A Kernel Score Perspective on Forecast Disagreement and the Linear Pool
Fabian Kr\"uger

TL;DR
This paper extends linear pooling results to all kernel scores, showing how forecast disagreement impacts performance and providing new conditions for optimal equal weighting in forecast combination.
Contribution
It generalizes linear pooling theory to kernel scores, including univariate and multivariate, discrete and continuous cases, and offers new insights into optimal weighting strategies.
Findings
Forecast disagreement influences linear pool performance.
Equal weights are optimal under certain kernel scoring rules.

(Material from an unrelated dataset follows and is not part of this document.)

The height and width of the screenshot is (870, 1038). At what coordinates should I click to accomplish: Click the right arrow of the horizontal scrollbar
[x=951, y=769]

Results apply to a broad family of scoring rules including CRPS and Energy Score.
Abstract
This paper generalizes several results on linear pooling from squared error loss to all kernel scores. The latter are a rich family of scoring rules that covers point and distribution forecasts for univariate and multivariate, discrete and continuous settings. Its members include the Continuous Ranked Probability Score for univariate distribution forecasting and the Energy Score for multivariate distribution forecasting. Our results indicate that forecast disagreement (measured as the average pairwise divergence of all component distributions) has important implications for the linear pool's performance. The results are useful for understanding and designing linear pools in general combination settings. In particular, they motivate using the linear pool (as opposed to other combination formulas) and yield a novel condition under which equal combination weights are optimal under a given…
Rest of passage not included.